What you need to do: Reproduce the full listing below unchanged, apart from the pictures.

Extracted records:
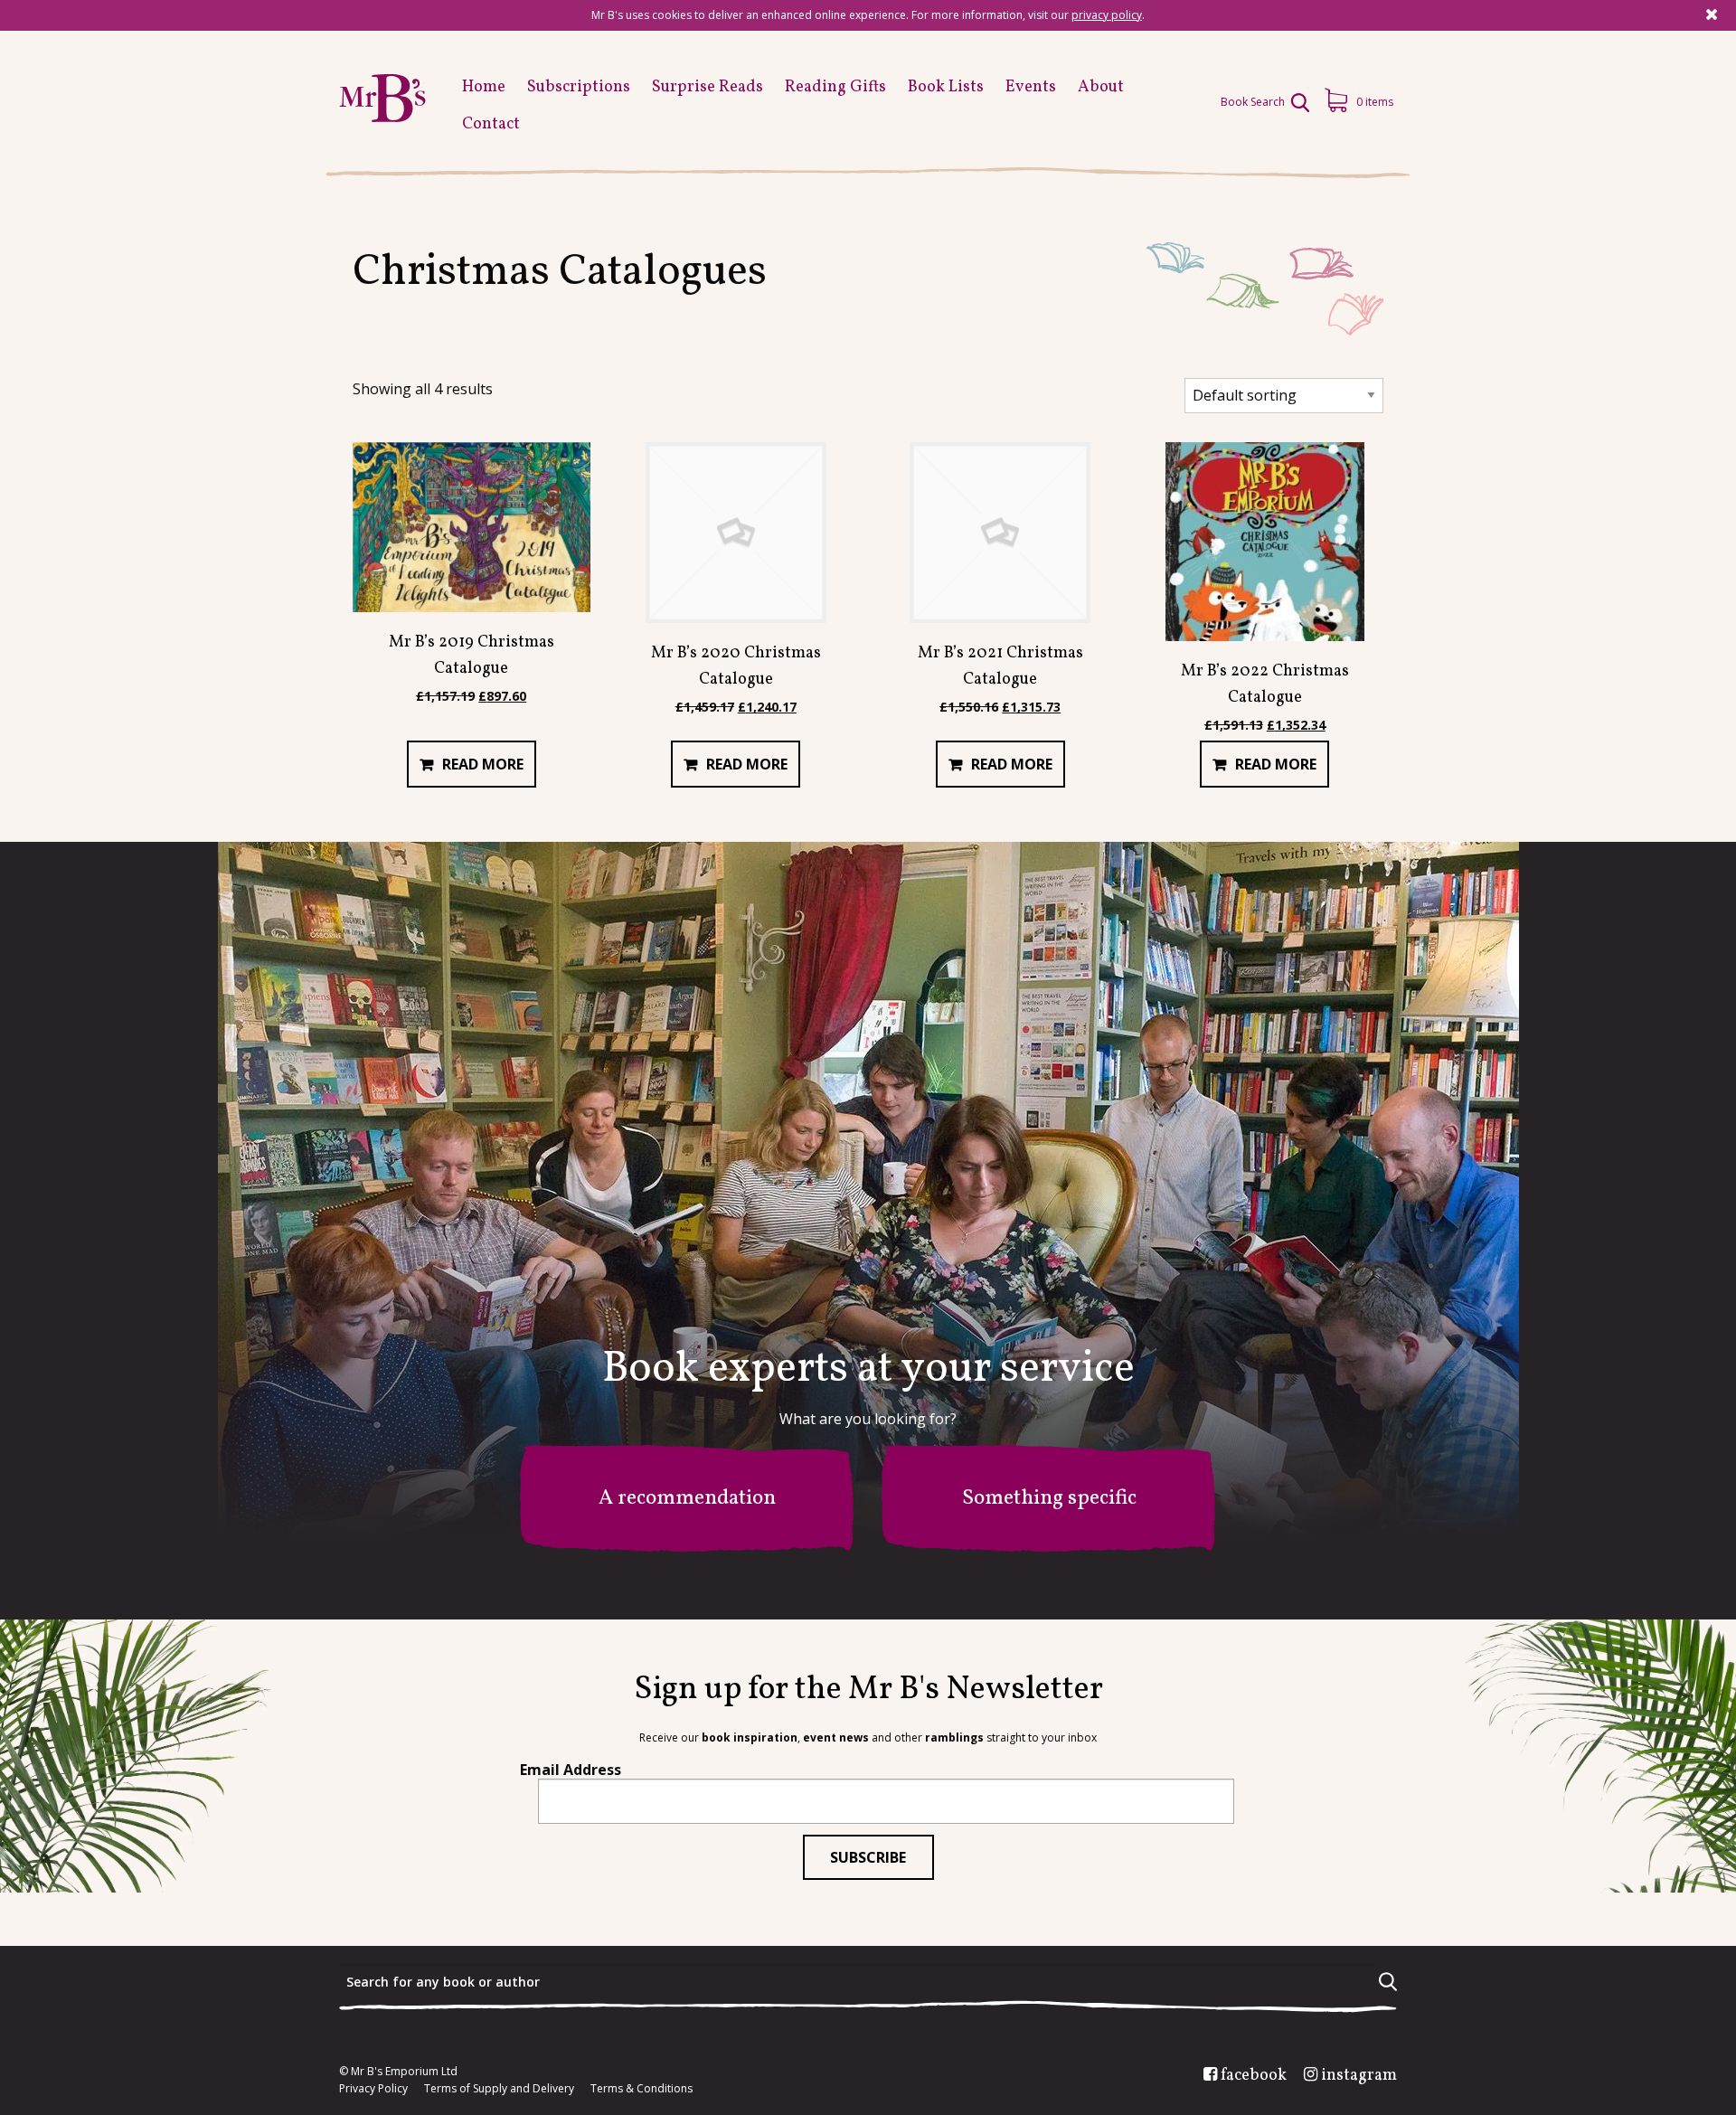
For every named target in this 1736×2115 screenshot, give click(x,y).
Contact (491, 124)
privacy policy (1106, 15)
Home (483, 87)
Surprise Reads (707, 87)
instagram (1359, 2076)
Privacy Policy (373, 2088)
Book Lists (946, 87)
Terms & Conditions (641, 2088)
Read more (483, 764)
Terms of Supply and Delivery (499, 2088)
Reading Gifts (835, 87)
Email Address (570, 1770)
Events (1030, 87)
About (1101, 87)
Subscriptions (578, 87)
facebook (1254, 2076)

The answer:
For every named target in this 1736×2115 screenshot, give click(x,y).
Contact (491, 124)
privacy policy (1106, 15)
Home (483, 87)
Surprise Reads (707, 87)
instagram (1359, 2076)
Privacy Policy (373, 2088)
Book Lists (946, 87)
Terms & Conditions (641, 2088)
Read more (483, 764)
Terms of Supply and Delivery (499, 2088)
Reading Gifts (835, 87)
Email Address (570, 1770)
Events (1030, 87)
About (1101, 87)
Subscriptions (578, 87)
facebook (1254, 2076)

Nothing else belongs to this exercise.